Replace specific with interface

public class SomeExample {
  private final Executor executor;
  public SomeExample(Executor executor) {
    this.executor = executor;
  }  
  
  public void doSomeWork() {
    Runnable runnable = new Runnable() {
      public void run() {
        // do some long running work
      }
    };
    executor.start(runnable);
  }
}

In the tests, you can now inject an instance of SingleThreadedExecutor, whilst in production mode, you use the NewThreadedExecutor.

Disclaimers
Of course, this still leaves your testing strategy incomplete where you do want to test your software with the number of threads that you do expect, particularly when you need to share state across different processes.

4 Comments

  1. Taras Tielkes

    Executor?

  2. Lowell

    ThreadRunner already exists. It’s in the Java SE SDK and it’s called Executor.

  3. Nat Pryce

    You have to be careful when using your SingleThreadedExecutor in unit tests. It has different behaviour w.r.t. reentrancy than a separate thread (assuming the object under test implements locking correctly).

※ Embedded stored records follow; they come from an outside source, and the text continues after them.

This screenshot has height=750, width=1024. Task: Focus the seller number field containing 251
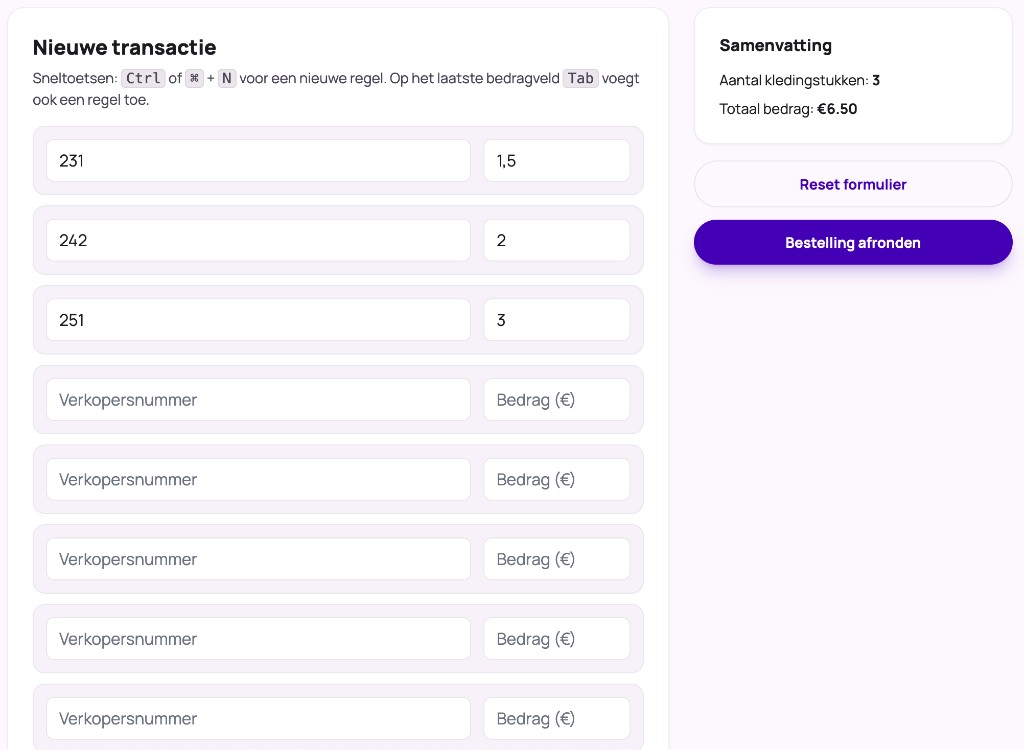click(x=258, y=320)
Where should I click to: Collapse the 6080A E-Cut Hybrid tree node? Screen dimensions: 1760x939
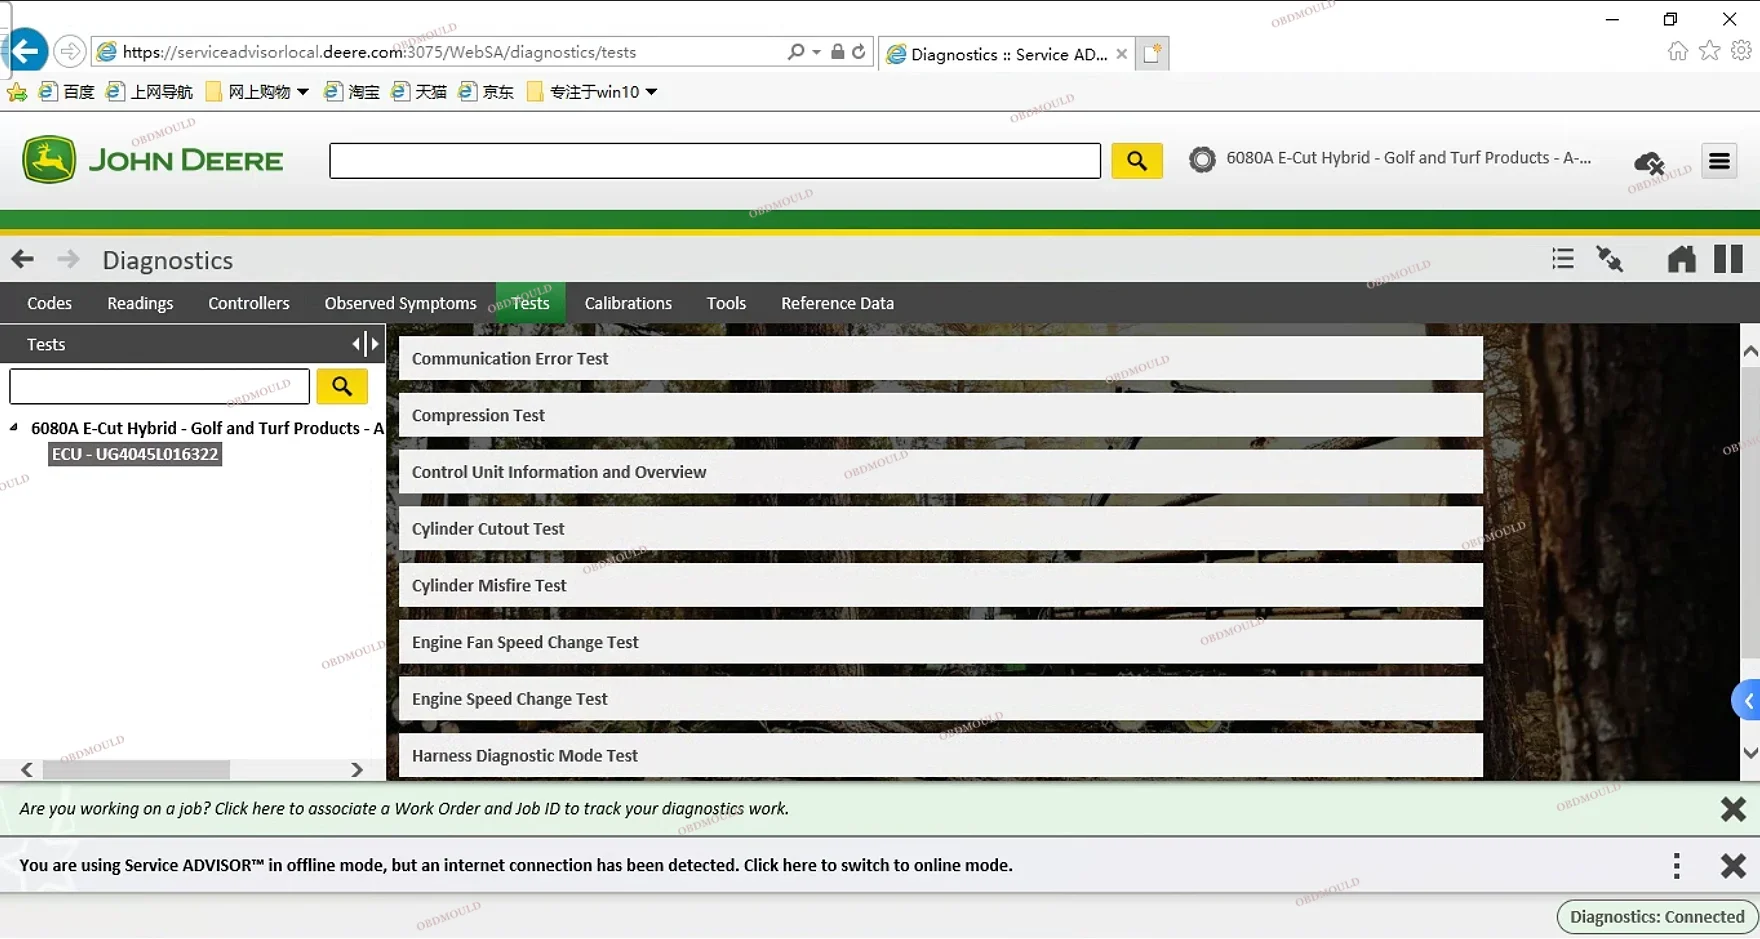click(14, 428)
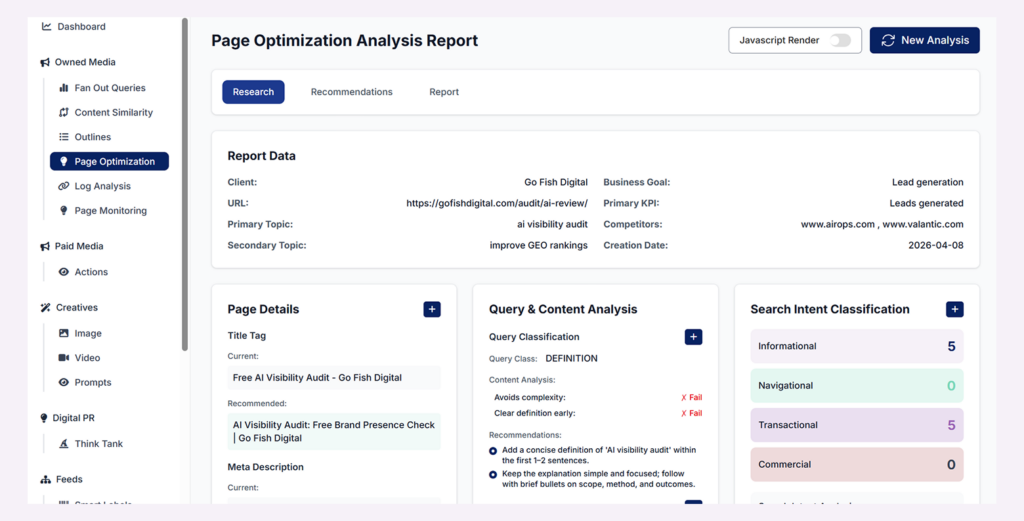Click the Log Analysis link icon

[x=64, y=186]
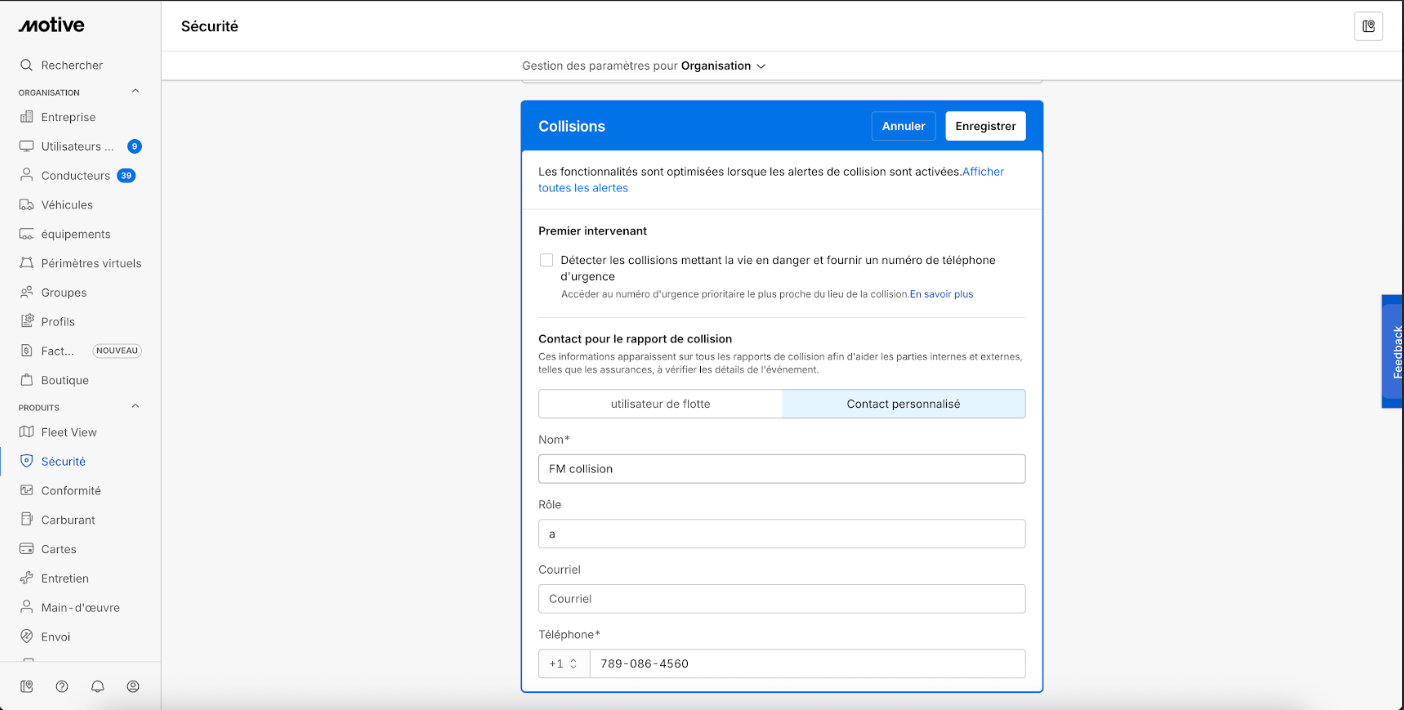Open Périmètres virtuels in sidebar
1404x710 pixels.
[90, 263]
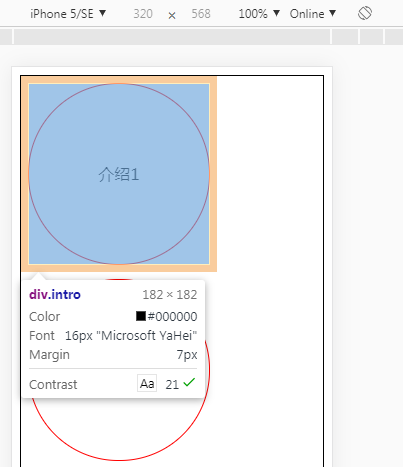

    A task on another thread would be locked out of the object until the method that spawned it had returned and left the object in a stable, valid state.

    The SingleThreadedExecutor calls back immediately on the same thread to the task that the object has spawned. This means that the task can reenter the object because the current thread already owns the object’s lock. The task callback therefore sees the state of the object *before* the method that spawned it has completed. Depending on the object’s implementation, this can allow the task to see the object in an invalid state.

    The solution is to capture the callbacks and then execute them explicitly in the test. The JMock library provides implementations of Executor and ScheduledExecutorService that work this way. You can use them on their own without any of the rest of jMock. E.g. if you prefer EasyMock for some reason you can use it in combination with jMock’s concurrency classes.

    For more information see http://www.jmock.org/threads.html

  4. Patrick

    Hi Nat,

    Thanks for your comment and I agree with you that you do have to be careful about using the SingleThreadedExecutor. Thanks for the link. I’ll definitely take a look at using it.